About this exercise —
If a line in the data holds the string "status", list it.

Raw data —
"""

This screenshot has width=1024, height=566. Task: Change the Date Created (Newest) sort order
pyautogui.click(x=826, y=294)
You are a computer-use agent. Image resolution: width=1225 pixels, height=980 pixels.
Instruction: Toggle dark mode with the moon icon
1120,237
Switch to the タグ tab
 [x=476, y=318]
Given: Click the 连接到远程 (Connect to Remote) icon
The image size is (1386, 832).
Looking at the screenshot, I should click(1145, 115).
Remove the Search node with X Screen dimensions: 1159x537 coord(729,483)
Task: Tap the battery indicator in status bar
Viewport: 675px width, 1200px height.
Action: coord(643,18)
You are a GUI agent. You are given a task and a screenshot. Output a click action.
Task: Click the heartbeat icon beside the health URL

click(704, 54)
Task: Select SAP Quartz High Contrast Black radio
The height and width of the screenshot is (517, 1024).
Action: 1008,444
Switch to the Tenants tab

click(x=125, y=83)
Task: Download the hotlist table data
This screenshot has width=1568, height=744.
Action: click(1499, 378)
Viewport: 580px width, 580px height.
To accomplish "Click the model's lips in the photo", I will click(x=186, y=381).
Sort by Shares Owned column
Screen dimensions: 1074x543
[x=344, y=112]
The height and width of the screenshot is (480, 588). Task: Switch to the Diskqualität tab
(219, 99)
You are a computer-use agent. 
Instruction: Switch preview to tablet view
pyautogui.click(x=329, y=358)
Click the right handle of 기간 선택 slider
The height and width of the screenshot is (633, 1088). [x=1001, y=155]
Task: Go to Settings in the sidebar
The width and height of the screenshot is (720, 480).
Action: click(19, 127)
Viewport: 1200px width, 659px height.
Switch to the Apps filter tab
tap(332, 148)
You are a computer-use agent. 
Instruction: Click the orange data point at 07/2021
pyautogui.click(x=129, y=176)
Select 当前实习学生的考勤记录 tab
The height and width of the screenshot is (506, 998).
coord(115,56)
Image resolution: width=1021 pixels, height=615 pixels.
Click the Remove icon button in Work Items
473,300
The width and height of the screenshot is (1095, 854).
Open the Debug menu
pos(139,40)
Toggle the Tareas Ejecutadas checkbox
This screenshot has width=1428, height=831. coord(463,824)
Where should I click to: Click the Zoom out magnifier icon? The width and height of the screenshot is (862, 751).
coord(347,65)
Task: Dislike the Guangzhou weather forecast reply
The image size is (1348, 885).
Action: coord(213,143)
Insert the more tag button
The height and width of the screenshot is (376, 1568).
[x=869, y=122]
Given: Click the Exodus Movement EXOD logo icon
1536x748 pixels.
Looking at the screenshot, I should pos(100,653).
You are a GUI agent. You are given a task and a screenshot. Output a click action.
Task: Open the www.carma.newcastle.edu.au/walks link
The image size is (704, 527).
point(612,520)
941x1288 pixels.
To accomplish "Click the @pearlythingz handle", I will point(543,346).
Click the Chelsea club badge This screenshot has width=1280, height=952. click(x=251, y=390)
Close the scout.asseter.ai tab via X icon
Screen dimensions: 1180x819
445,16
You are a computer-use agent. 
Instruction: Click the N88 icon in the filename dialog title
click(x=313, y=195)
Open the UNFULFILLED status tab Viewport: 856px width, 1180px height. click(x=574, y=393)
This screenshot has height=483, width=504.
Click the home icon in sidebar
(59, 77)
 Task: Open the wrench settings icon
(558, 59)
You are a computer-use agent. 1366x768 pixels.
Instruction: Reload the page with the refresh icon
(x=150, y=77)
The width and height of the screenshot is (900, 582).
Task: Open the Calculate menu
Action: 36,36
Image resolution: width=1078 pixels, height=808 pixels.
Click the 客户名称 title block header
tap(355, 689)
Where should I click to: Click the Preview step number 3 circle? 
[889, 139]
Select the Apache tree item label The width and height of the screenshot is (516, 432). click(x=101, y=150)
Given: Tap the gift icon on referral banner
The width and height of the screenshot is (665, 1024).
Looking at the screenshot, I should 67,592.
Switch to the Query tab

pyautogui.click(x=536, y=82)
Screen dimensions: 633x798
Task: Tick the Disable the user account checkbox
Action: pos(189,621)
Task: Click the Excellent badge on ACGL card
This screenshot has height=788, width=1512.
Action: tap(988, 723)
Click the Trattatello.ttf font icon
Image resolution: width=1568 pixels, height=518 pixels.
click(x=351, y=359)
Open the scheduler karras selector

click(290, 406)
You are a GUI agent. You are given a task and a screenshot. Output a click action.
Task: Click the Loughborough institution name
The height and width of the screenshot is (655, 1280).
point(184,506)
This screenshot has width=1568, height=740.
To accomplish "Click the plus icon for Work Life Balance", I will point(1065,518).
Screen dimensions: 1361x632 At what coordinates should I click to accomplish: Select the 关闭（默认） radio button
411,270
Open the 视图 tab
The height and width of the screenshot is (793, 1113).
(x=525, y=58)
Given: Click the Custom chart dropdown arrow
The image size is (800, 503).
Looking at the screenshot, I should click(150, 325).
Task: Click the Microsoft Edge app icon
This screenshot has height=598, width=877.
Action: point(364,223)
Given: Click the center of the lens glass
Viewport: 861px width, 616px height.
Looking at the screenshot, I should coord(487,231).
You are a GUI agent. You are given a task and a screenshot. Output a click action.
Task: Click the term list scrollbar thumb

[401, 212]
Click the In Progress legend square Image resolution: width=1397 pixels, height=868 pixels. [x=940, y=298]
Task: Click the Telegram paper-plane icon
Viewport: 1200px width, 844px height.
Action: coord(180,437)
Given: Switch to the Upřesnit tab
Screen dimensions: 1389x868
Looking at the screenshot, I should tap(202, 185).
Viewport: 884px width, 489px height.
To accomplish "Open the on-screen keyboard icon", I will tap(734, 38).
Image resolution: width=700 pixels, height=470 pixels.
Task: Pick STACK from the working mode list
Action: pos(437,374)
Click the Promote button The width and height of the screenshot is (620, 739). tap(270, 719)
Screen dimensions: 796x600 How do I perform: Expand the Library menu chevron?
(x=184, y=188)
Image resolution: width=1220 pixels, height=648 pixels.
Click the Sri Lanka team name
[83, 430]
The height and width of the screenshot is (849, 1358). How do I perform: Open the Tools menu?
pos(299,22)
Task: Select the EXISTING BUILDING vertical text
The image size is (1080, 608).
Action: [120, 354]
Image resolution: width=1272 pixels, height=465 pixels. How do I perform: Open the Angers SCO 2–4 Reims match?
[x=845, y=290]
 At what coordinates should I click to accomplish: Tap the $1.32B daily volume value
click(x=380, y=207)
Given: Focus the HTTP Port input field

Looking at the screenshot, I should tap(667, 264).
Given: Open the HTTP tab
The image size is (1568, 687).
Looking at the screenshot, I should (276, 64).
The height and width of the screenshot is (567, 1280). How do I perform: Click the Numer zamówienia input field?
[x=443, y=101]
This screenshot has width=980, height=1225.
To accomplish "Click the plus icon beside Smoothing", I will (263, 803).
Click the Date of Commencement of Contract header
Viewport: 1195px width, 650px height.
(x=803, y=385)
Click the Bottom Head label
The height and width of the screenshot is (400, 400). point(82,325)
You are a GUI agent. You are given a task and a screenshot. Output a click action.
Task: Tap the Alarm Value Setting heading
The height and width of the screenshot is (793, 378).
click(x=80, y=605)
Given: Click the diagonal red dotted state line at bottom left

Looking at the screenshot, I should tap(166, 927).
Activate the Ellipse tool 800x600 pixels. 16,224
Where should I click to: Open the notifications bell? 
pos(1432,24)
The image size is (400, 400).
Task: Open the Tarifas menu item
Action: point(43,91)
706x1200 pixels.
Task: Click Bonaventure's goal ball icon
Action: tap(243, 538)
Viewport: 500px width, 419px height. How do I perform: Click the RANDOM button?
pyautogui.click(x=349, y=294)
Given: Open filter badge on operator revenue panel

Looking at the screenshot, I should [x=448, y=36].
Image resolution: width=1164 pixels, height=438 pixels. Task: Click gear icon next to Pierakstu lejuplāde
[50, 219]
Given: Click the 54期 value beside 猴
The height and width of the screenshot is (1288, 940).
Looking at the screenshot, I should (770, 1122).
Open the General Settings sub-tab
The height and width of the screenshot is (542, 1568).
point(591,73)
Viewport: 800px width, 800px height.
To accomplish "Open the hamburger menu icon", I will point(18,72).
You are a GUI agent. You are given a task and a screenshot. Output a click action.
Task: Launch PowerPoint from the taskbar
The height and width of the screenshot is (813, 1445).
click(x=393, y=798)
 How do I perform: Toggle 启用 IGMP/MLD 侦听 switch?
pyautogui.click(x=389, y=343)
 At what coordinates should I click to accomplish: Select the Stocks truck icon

"""

Answer to the exercise —
Task: Tap the battery indicator in status bar
Open the UNFULFILLED status tab Viewport: 856px width, 1180px height. click(x=574, y=393)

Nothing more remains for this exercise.